What you should do
Arrange the lines of the material below as a numbered list, skipping blank lines and leaving out the pictures. Begin at the line that has "Click the 'secret" and stop after the last line of the material.

Click-target data
□ □ □ □ □ □ □
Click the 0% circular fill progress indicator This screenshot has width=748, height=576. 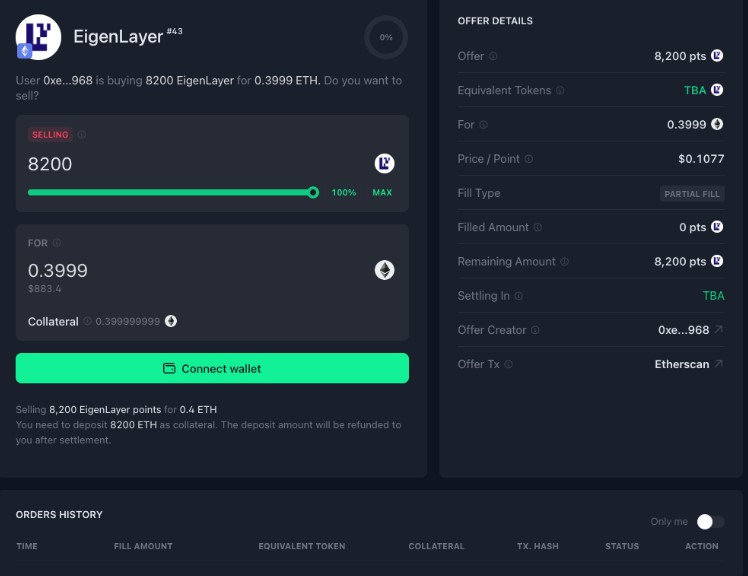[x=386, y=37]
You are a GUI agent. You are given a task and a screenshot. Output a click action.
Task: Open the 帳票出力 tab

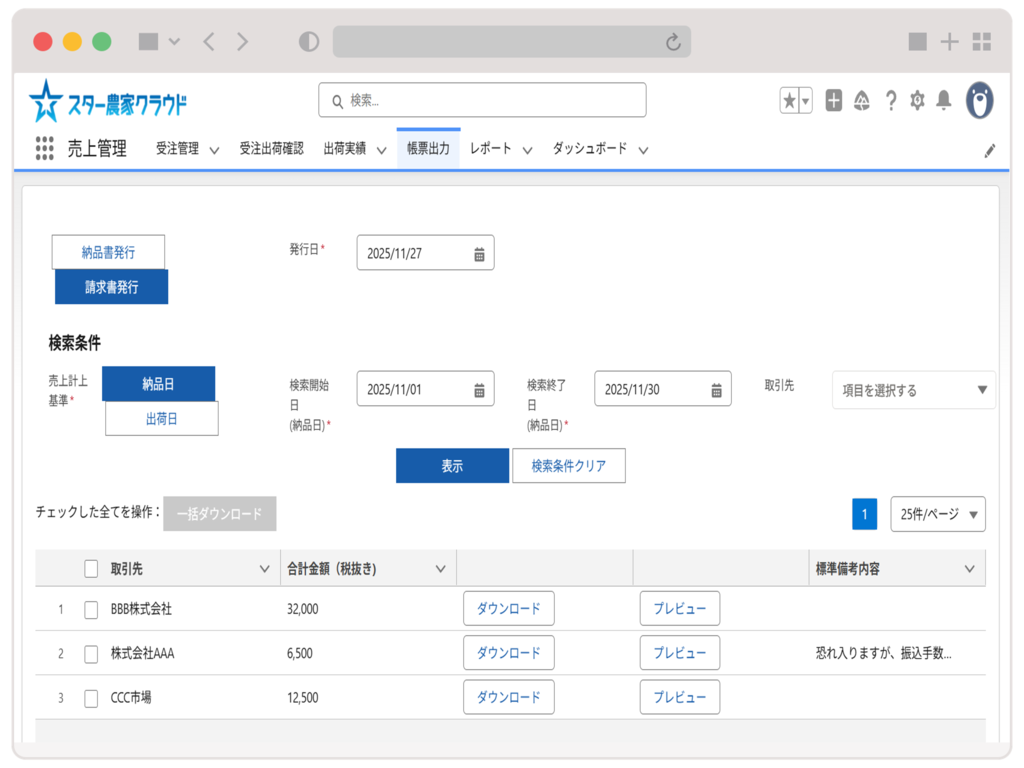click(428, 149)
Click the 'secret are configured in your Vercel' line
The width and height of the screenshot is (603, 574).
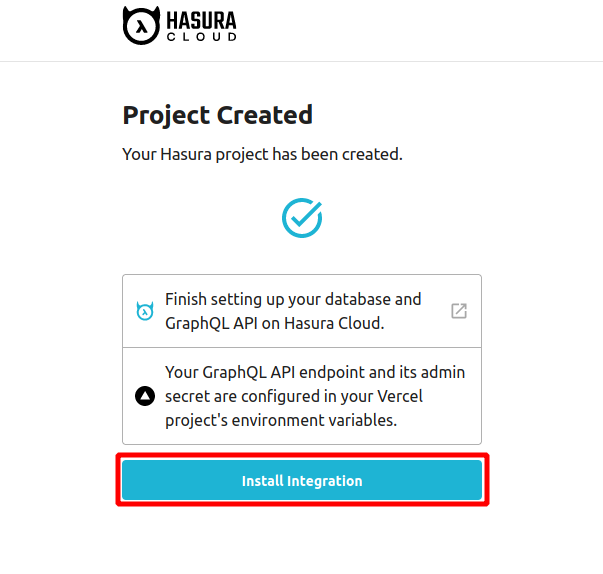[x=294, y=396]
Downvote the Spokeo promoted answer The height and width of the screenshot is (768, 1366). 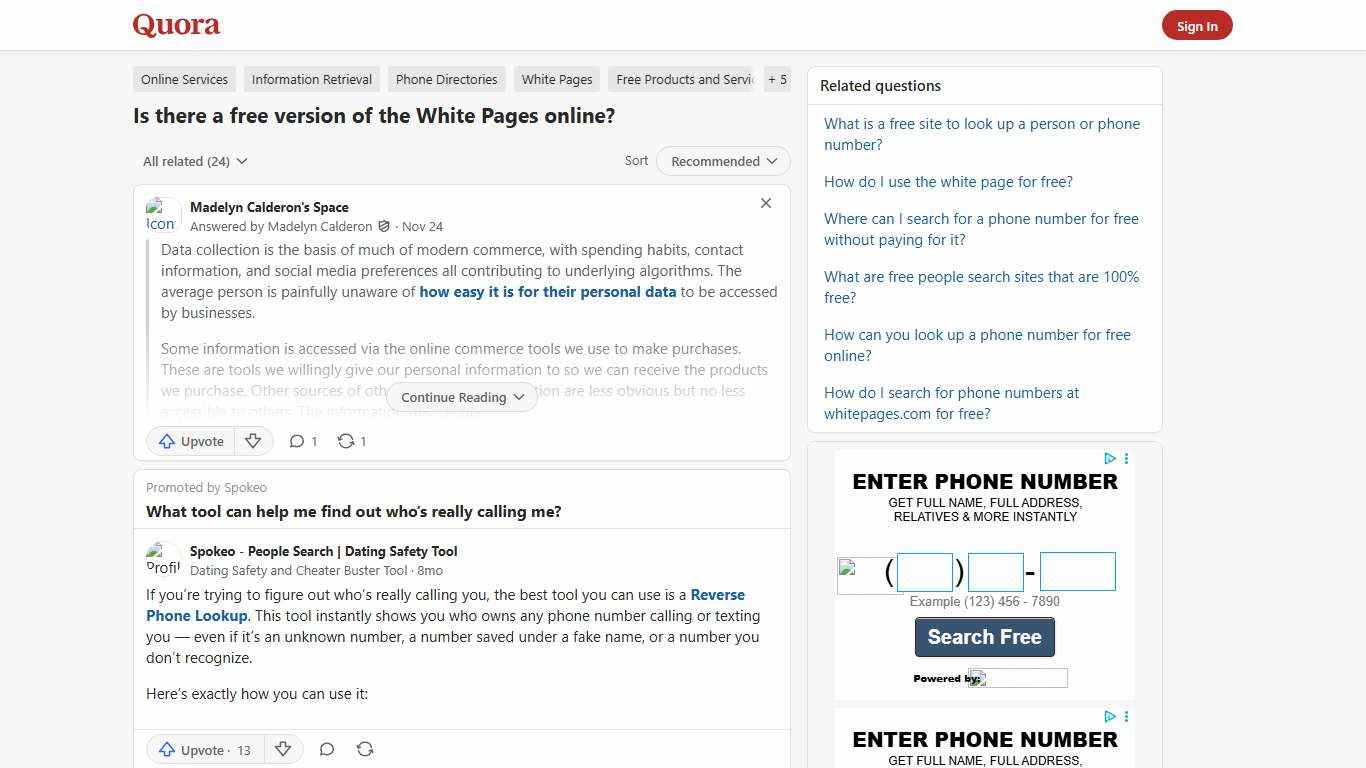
□ □ □ □ □ □ □
Expected answer
1. Click the 'secret are configured in your Vercel' line
2. The width and height of the screenshot is (603, 574).
3. [x=294, y=396]
4. Downvote the Spokeo promoted answer The height and width of the screenshot is (768, 1366). 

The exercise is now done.